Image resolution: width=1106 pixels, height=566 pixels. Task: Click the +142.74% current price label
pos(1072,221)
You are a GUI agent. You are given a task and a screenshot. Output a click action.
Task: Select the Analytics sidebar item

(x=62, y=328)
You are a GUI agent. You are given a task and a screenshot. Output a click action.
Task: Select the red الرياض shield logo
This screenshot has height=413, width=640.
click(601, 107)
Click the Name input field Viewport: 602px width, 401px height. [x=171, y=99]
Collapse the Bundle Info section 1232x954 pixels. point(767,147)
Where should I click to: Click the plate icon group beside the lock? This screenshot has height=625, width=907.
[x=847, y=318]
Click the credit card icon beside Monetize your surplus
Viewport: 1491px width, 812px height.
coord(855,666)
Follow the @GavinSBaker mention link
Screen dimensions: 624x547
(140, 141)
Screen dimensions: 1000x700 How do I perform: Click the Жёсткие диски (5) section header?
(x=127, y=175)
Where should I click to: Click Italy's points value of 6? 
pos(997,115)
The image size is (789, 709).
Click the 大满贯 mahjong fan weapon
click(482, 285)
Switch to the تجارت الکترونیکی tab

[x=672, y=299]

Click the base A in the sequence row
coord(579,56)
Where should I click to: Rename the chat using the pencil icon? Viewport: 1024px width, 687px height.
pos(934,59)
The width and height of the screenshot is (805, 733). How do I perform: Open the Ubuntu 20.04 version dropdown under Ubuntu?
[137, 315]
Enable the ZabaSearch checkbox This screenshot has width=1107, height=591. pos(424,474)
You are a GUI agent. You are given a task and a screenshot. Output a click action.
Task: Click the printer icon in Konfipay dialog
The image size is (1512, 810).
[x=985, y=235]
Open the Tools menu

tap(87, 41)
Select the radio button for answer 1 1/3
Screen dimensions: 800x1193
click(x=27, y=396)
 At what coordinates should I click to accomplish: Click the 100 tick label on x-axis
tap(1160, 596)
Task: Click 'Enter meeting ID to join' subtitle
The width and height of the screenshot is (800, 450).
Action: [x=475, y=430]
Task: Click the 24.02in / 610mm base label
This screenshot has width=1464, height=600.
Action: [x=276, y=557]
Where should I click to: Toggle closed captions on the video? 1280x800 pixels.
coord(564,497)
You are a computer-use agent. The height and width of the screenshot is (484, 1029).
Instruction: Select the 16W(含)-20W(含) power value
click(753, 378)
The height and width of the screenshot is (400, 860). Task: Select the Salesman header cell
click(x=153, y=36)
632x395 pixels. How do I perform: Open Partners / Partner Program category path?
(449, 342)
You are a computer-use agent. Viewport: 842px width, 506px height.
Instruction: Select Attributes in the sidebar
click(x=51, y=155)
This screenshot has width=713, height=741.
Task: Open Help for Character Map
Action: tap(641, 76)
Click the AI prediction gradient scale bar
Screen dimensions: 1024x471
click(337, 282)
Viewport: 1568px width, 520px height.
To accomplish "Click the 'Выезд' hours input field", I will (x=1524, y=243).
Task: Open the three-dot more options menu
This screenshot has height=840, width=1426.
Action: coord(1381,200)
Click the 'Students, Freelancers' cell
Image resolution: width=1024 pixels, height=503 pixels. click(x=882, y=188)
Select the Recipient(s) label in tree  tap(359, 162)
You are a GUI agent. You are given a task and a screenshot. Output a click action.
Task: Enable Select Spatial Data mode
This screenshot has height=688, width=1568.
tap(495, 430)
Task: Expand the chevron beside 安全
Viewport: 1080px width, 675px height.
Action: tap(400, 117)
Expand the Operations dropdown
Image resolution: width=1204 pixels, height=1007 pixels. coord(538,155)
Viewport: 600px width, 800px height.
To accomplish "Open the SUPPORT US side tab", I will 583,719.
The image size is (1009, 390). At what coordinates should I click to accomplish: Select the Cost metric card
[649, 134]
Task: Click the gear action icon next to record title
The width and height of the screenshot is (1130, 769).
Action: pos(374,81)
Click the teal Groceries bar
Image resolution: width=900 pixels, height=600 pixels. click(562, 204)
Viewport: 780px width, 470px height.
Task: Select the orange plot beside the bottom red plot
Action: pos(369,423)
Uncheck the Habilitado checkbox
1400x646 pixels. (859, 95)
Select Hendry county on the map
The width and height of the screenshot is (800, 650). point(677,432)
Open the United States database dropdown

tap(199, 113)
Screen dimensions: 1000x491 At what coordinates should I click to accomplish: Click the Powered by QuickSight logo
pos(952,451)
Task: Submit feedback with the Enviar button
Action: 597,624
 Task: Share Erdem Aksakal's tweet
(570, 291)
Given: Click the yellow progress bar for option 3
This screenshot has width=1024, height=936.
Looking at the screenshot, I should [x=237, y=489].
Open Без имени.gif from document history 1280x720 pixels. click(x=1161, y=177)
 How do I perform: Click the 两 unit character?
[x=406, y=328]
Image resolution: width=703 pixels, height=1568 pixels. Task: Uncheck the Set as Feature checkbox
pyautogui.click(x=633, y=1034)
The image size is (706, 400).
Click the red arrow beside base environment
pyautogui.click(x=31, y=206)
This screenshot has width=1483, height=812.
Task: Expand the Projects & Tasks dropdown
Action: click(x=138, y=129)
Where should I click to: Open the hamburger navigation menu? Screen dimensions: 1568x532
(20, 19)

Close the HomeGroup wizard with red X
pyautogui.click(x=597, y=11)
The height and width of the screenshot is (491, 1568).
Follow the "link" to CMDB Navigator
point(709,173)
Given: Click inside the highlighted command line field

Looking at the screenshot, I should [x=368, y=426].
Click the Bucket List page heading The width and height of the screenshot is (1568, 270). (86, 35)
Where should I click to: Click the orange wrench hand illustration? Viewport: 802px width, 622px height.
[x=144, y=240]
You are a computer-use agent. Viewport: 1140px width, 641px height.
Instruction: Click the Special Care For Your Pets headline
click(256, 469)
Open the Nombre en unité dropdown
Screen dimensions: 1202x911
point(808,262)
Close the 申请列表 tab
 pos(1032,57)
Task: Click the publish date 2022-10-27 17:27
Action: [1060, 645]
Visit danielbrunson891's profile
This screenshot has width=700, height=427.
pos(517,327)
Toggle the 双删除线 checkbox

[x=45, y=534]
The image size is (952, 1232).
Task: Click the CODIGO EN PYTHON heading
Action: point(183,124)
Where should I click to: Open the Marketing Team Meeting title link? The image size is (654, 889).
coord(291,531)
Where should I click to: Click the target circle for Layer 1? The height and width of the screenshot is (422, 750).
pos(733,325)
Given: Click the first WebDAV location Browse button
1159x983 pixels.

Directions: Print each entry exactly as it was written.

Exercise answer:
Image resolution: width=1106 pixels, height=566 pixels. Task: Click the +142.74% current price label
pos(1072,221)
You are a GUI agent. You are given a task and a screenshot. Output a click action.
Task: Select the Analytics sidebar item

(x=62, y=328)
You are a GUI agent. You are given a task and a screenshot. Output a click action.
Task: Select the red الرياض shield logo
This screenshot has height=413, width=640.
click(601, 107)
Click the Name input field Viewport: 602px width, 401px height. [x=171, y=99]
Collapse the Bundle Info section 1232x954 pixels. point(767,147)
Where should I click to: Click the plate icon group beside the lock? This screenshot has height=625, width=907.
[x=847, y=318]
Click the credit card icon beside Monetize your surplus
Viewport: 1491px width, 812px height.
coord(855,666)
Follow the @GavinSBaker mention link
Screen dimensions: 624x547
(140, 141)
Screen dimensions: 1000x700 How do I perform: Click the Жёсткие диски (5) section header?
(x=127, y=175)
Where should I click to: Click Italy's points value of 6? 
pos(997,115)
The image size is (789, 709).
Click the 大满贯 mahjong fan weapon
click(482, 285)
Switch to the تجارت الکترونیکی tab

[x=672, y=299]

Click the base A in the sequence row
coord(579,56)
Where should I click to: Rename the chat using the pencil icon? Viewport: 1024px width, 687px height.
pos(934,59)
The width and height of the screenshot is (805, 733). How do I perform: Open the Ubuntu 20.04 version dropdown under Ubuntu?
[137, 315]
Enable the ZabaSearch checkbox This screenshot has width=1107, height=591. pos(424,474)
You are a GUI agent. You are given a task and a screenshot. Output a click action.
Task: Click the printer icon in Konfipay dialog
The image size is (1512, 810).
[x=985, y=235]
Open the Tools menu

tap(87, 41)
Select the radio button for answer 1 1/3
Screen dimensions: 800x1193
click(x=27, y=396)
 At what coordinates should I click to accomplish: Click the 100 tick label on x-axis
tap(1160, 596)
Task: Click 'Enter meeting ID to join' subtitle
The width and height of the screenshot is (800, 450).
Action: [x=475, y=430]
Task: Click the 24.02in / 610mm base label
This screenshot has width=1464, height=600.
Action: [x=276, y=557]
Where should I click to: Toggle closed captions on the video? 1280x800 pixels.
coord(564,497)
You are a computer-use agent. The height and width of the screenshot is (484, 1029).
Instruction: Select the 16W(含)-20W(含) power value
click(753, 378)
The height and width of the screenshot is (400, 860). Task: Select the Salesman header cell
click(x=153, y=36)
632x395 pixels. How do I perform: Open Partners / Partner Program category path?
(449, 342)
You are a computer-use agent. Viewport: 842px width, 506px height.
Instruction: Select Attributes in the sidebar
click(x=51, y=155)
This screenshot has width=713, height=741.
Task: Open Help for Character Map
Action: tap(641, 76)
Click the AI prediction gradient scale bar
Screen dimensions: 1024x471
click(337, 282)
Viewport: 1568px width, 520px height.
To accomplish "Click the 'Выезд' hours input field", I will (x=1524, y=243).
Task: Open the three-dot more options menu
This screenshot has height=840, width=1426.
Action: coord(1381,200)
Click the 'Students, Freelancers' cell
Image resolution: width=1024 pixels, height=503 pixels. click(x=882, y=188)
Select the Recipient(s) label in tree  tap(359, 162)
You are a GUI agent. You are given a task and a screenshot. Output a click action.
Task: Enable Select Spatial Data mode
This screenshot has height=688, width=1568.
tap(495, 430)
Task: Expand the chevron beside 安全
Viewport: 1080px width, 675px height.
Action: tap(400, 117)
Expand the Operations dropdown
Image resolution: width=1204 pixels, height=1007 pixels. coord(538,155)
Viewport: 600px width, 800px height.
To accomplish "Open the SUPPORT US side tab", I will 583,719.
The image size is (1009, 390). At what coordinates should I click to accomplish: Select the Cost metric card
[649, 134]
Task: Click the gear action icon next to record title
The width and height of the screenshot is (1130, 769).
Action: pos(374,81)
Click the teal Groceries bar
Image resolution: width=900 pixels, height=600 pixels. click(562, 204)
Viewport: 780px width, 470px height.
Task: Select the orange plot beside the bottom red plot
Action: pos(369,423)
Uncheck the Habilitado checkbox
1400x646 pixels. (859, 95)
Select Hendry county on the map
The width and height of the screenshot is (800, 650). point(677,432)
Open the United States database dropdown

tap(199, 113)
Screen dimensions: 1000x491 At what coordinates should I click to accomplish: Click the Powered by QuickSight logo
pos(952,451)
Task: Submit feedback with the Enviar button
Action: 597,624
 Task: Share Erdem Aksakal's tweet
(570, 291)
Given: Click the yellow progress bar for option 3
This screenshot has width=1024, height=936.
Looking at the screenshot, I should [x=237, y=489].
Open Без имени.gif from document history 1280x720 pixels. click(x=1161, y=177)
 How do I perform: Click the 两 unit character?
[x=406, y=328]
Image resolution: width=703 pixels, height=1568 pixels. Task: Uncheck the Set as Feature checkbox
pyautogui.click(x=633, y=1034)
The image size is (706, 400).
Click the red arrow beside base environment
pyautogui.click(x=31, y=206)
This screenshot has width=1483, height=812.
Task: Expand the Projects & Tasks dropdown
Action: click(x=138, y=129)
Where should I click to: Open the hamburger navigation menu? Screen dimensions: 1568x532
(20, 19)

Close the HomeGroup wizard with red X
pyautogui.click(x=597, y=11)
The height and width of the screenshot is (491, 1568).
Follow the "link" to CMDB Navigator
point(709,173)
Given: Click inside the highlighted command line field

Looking at the screenshot, I should [x=368, y=426].
Click the Bucket List page heading The width and height of the screenshot is (1568, 270). (86, 35)
Where should I click to: Click the orange wrench hand illustration? Viewport: 802px width, 622px height.
[x=144, y=240]
You are a computer-use agent. Viewport: 1140px width, 641px height.
Instruction: Click the Special Care For Your Pets headline
click(256, 469)
Open the Nombre en unité dropdown
Screen dimensions: 1202x911
point(808,262)
Close the 申请列表 tab
 pos(1032,57)
Task: Click the publish date 2022-10-27 17:27
Action: [1060, 645]
Visit danielbrunson891's profile
This screenshot has width=700, height=427.
pos(517,327)
Toggle the 双删除线 checkbox

[x=45, y=534]
The image size is (952, 1232).
Task: Click the CODIGO EN PYTHON heading
Action: point(183,124)
Where should I click to: Open the Marketing Team Meeting title link? The image size is (654, 889).
coord(291,531)
Where should I click to: Click the target circle for Layer 1? The height and width of the screenshot is (422, 750).
pos(733,325)
Given: Click the first WebDAV location Browse button
1159x983 pixels.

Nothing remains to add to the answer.